---------- Supplied records
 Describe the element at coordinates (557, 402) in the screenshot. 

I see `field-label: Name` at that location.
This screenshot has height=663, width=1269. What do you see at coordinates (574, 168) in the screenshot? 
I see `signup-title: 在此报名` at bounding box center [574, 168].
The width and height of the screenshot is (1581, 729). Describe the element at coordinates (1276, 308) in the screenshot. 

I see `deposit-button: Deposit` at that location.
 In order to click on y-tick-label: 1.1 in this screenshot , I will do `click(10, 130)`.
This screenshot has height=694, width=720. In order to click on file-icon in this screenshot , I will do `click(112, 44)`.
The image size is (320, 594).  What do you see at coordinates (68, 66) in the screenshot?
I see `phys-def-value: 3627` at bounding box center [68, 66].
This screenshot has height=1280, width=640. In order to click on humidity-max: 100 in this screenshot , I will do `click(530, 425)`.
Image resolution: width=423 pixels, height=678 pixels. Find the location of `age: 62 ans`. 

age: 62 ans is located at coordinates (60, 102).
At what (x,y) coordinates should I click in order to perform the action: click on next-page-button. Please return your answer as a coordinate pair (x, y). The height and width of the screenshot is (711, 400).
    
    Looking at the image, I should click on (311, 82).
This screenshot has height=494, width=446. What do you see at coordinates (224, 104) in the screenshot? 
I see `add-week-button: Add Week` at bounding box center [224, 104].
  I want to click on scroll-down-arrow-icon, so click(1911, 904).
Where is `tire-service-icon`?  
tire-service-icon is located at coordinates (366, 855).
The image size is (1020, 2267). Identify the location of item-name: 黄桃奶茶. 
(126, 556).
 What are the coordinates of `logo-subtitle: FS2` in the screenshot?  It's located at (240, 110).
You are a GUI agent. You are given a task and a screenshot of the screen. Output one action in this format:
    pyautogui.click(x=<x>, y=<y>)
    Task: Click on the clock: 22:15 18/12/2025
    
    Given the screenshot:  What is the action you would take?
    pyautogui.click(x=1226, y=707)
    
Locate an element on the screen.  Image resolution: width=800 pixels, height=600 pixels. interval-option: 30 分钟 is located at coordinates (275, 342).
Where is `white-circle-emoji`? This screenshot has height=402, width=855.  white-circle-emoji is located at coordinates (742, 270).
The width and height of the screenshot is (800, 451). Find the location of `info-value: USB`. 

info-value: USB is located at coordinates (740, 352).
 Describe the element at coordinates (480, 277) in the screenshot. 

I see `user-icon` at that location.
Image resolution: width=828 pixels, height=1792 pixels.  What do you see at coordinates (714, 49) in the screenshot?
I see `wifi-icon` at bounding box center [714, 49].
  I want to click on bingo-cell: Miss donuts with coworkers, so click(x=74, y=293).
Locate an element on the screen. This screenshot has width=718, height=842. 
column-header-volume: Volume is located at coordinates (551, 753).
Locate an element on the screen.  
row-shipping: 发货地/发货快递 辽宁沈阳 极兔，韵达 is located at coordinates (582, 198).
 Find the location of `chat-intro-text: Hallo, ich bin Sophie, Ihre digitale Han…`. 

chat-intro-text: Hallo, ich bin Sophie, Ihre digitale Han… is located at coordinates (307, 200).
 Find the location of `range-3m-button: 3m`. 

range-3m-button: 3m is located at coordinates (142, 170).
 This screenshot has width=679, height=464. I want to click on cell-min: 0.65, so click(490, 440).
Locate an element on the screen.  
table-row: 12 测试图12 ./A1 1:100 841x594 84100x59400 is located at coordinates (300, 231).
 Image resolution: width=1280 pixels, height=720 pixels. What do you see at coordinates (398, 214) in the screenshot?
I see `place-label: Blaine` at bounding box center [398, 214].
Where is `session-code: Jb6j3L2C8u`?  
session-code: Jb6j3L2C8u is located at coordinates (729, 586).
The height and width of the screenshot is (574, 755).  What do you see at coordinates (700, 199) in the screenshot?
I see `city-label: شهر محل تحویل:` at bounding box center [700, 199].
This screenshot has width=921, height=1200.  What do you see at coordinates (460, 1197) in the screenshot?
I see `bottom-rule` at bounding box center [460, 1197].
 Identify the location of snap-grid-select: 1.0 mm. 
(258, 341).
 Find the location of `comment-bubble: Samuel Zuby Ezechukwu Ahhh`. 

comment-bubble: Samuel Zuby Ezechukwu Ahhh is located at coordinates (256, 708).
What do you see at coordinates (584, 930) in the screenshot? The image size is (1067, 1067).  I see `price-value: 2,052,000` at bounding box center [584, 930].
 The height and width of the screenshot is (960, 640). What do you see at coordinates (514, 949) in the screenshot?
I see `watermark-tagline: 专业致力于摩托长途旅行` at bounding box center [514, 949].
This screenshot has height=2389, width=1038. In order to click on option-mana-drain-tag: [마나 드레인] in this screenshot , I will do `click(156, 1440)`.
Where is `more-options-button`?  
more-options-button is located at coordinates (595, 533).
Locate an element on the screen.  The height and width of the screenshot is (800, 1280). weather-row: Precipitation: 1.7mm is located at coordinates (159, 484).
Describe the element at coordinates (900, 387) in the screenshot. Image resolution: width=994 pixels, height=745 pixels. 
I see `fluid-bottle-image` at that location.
--------------------
### The task
Reproduce the items above verbatim, from the line with "I want to click on bingo-cell: Miss" to the line with "comment-bubble: Samuel Zuby Ezechukwu Ahhh is", including both of those lines.

### Exercise output
  I want to click on bingo-cell: Miss donuts with coworkers, so click(x=74, y=293).
Locate an element on the screen. This screenshot has width=718, height=842. 
column-header-volume: Volume is located at coordinates (551, 753).
Locate an element on the screen.  
row-shipping: 发货地/发货快递 辽宁沈阳 极兔，韵达 is located at coordinates (582, 198).
 Find the location of `chat-intro-text: Hallo, ich bin Sophie, Ihre digitale Han…`. 

chat-intro-text: Hallo, ich bin Sophie, Ihre digitale Han… is located at coordinates (307, 200).
 Find the location of `range-3m-button: 3m`. 

range-3m-button: 3m is located at coordinates (142, 170).
 This screenshot has width=679, height=464. I want to click on cell-min: 0.65, so click(490, 440).
Locate an element on the screen.  
table-row: 12 测试图12 ./A1 1:100 841x594 84100x59400 is located at coordinates (300, 231).
 Image resolution: width=1280 pixels, height=720 pixels. What do you see at coordinates (398, 214) in the screenshot?
I see `place-label: Blaine` at bounding box center [398, 214].
Where is `session-code: Jb6j3L2C8u`?  
session-code: Jb6j3L2C8u is located at coordinates (729, 586).
The height and width of the screenshot is (574, 755).  What do you see at coordinates (700, 199) in the screenshot?
I see `city-label: شهر محل تحویل:` at bounding box center [700, 199].
This screenshot has width=921, height=1200.  What do you see at coordinates (460, 1197) in the screenshot?
I see `bottom-rule` at bounding box center [460, 1197].
 Identify the location of snap-grid-select: 1.0 mm. 
(258, 341).
 Find the location of `comment-bubble: Samuel Zuby Ezechukwu Ahhh`. 

comment-bubble: Samuel Zuby Ezechukwu Ahhh is located at coordinates (256, 708).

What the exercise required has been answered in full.